Afrique XXI – Portrait (3/3) · Enseignante, militante marxiste et féministe, députée : Bintou Sanankoua a mené une vie de luttes dès les années 1960, à une époque où « la femme sui[vai]t son mari ». Pour l’historienne Madina Thiam, il est urgent de relire ses écrits, qui offrent un antidote contre les dénis d’histoire et esquissent une voie panafricaine et démocratique pour les sociétés ouest-africaines. Portrait en trois épisodes.
(Suite de l’article : « Sur les pas d’Amadou Hampâté Bâ »)
Dans une salle de séminaire à Bamako, en juillet 2024, une étudiante présente le fruit de ses recherches sur les débats autour de la réforme du code de la famille au Mali1 : « Je me suis appuyée sur les travaux de Bintou Sanankoua », explique-t-elle.
Si l’on devait interroger la nouvelle génération d’étudiants maliens, beaucoup associeraient sans doute le nom de l’historienne à ses travaux et à son engagement liés au genre et à la cause des femmes. Dans son article « Femmes du Mali » (Esprit, 2005), elle aborde sous l’angle de la recherche un phénomène qui a marqué sa trajectoire personnelle : la marginalisation des femmes maliennes et l’oubli de leurs histoires et de leurs combats.
La colonisation rompt l’équilibre de la société et marginalise la femme. Elle est la grande oubliée de la scolarisation (la véritable scolarisation des filles commence seulement en 1948) et de l’économie de rente, ce qui la tient en dehors de tout ce qui, dans la société coloniale et post-coloniale, permet d’accéder à la considération, au pouvoir et au savoir. L’indépendance acquise en 1960 ne change structurellement ni sa situation ni son statut malgré le rôle important qu’elle a joué dans l’avènement de la souveraineté nationale et le discours officiel des responsables politiques en faveur de l’émancipation de la femme, écrit-elle2.
Dès l’enfance, Bintou Sanankoua comprend qu’elle devra évoluer dans un environnement masculin. Lorsque la famille Sanankoua déménage de Kayes à Mopti, elle est la seule fille dans une classe de garçons (voir son témoignage dans la vidéo ci-dessous). Puis, à la fin du collège, la plupart de ses camarades filles se marient et ne poursuivent pas leurs études. Résultat : au lycée, elles sont deux filles en seconde, dans une classe de trente. Et durant ses années bamakoises passées à la rue 14, le fait qu’elle soit « la seule fille de la maison à faire des études universitaires » a sans doute nourri l’affection que lui portait Amadou Hampâté Bâ.

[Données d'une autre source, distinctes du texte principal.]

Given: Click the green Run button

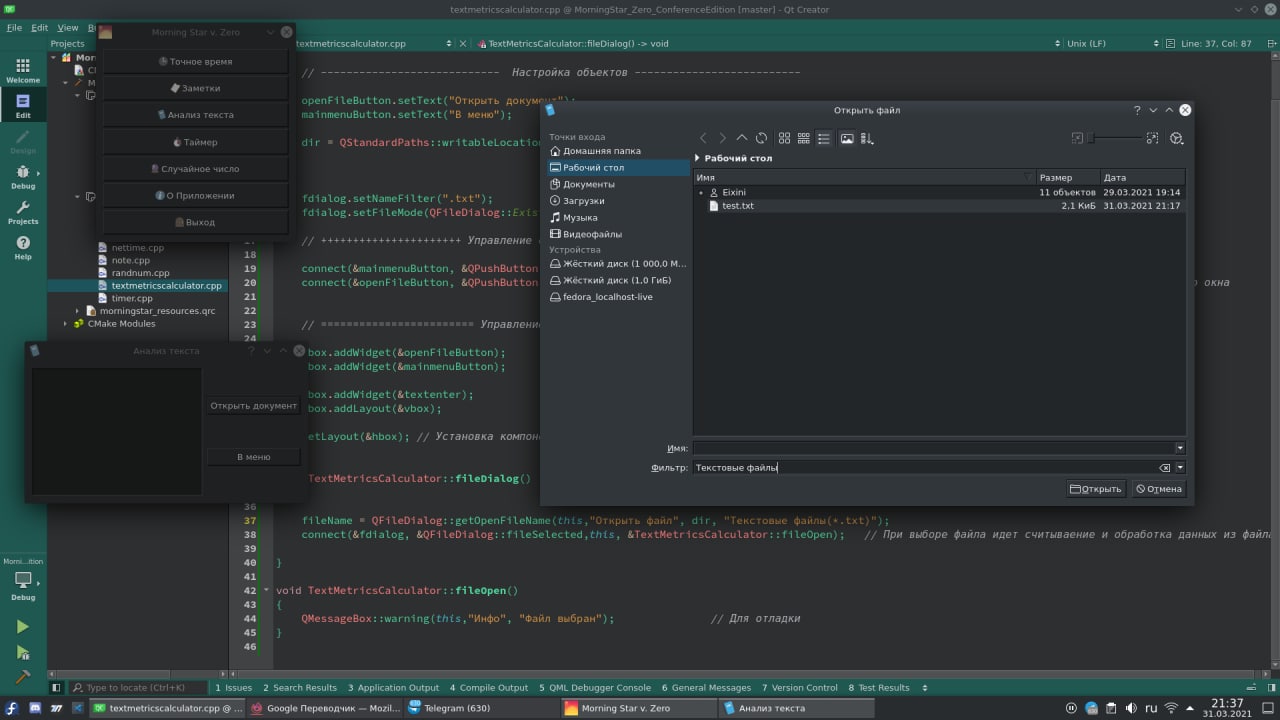Looking at the screenshot, I should [x=22, y=627].
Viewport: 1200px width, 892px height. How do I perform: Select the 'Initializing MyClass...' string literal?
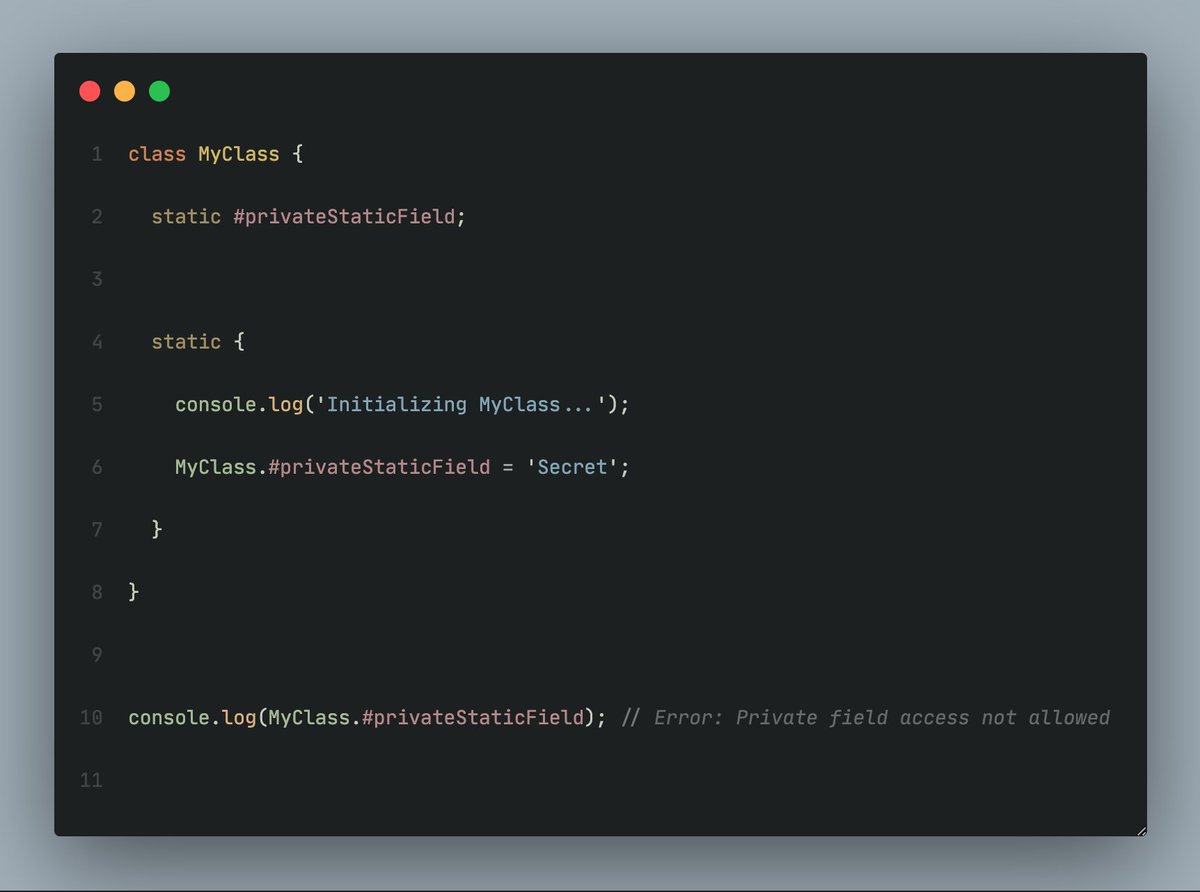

Les pantalons contre les pagnes
Les combats politiques au Mali sont souvent perçus comme l’apanage d’une poignée d’hommes politiques et d’intellectuels ; pourtant, sur le terrain, une autre réalité prévaut. À son retour de Paris, en 1982, l’École normale supérieure (ENSup), que Bintou Sanankoua intègre, est un foyer de lutte. Madina Tall, historienne et militante syndicale et politique de longue date, figure de proue du mouvement démocratique, y a enseigné à partir de 1969. Mais elle est contrainte à l’exil en 1978 avec son mari, l’écrivain et mathématicien Ibrahima Ly, tout juste libéré après quatre années passées dans les prisons du régime et au bagne de Taoudeni (situé dans l’extrême nord du Mali).
Dans les années 1980, dans un contexte tendu de lutte contre le parti unique marqué par de nombreuses grèves du corps professoral, Bintou Sanankoua est élue cheffe du département d’histoire-géographie par ses pairs. Fortement engagée dans la révolution de 1991, qui voit de nombreux manifestants torturés et tués et qui met fin au régime de Moussa Traoré, Bintou Sanankoua insiste : la lutte contre la dictature fut aussi une lutte des femmes. Ces femmes n’étaient pas toutes issues de milieux favorisés ou de la classe des cadres ; au contraire, nombre d’entre elles, issues des classes populaires, n’ont pas fait d’études :
En 1977-1978, lors des premières crises scolaires graves, elles s’étaient rangées du côté des élèves. Abdoul Karim Kamara, le leader du mouvement estudiantin arrêté et violenté, meurt. Les femmes prennent fait et cause pour les élèves, leur donnent à boire sur tout leur parcours et sur leur lieu de sit-in. Elles rabrouent les policiers qui violentent les élèves, fustigent le silence coupable des hommes et leur proposent d’échanger les pantalons contre leurs pagnes3.
Après 1991, elle est nommée directrice régionale de l’éducation dans le district de Bamako, puis directrice nationale de l’enseignement secondaire général, technique et professionnel. Au sein de ces administrations, elle imprime des réformes visant à créer une filière d’excellence et faire de l’école malienne un meilleur ascenseur social. « Mais la chose que j’ai faite dont je suis très contente, c’est améliorer la condition des femmes », affirme-t-elle. Dotée d’une connaissance fine des problèmes et des abus auxquels se heurtent étudiantes et enseignantes, elle s’attaque notamment aux contraintes administratives et sociétales qui empêchent de nombreuses femmes de poursuivre leurs études et leur carrière une fois mariées.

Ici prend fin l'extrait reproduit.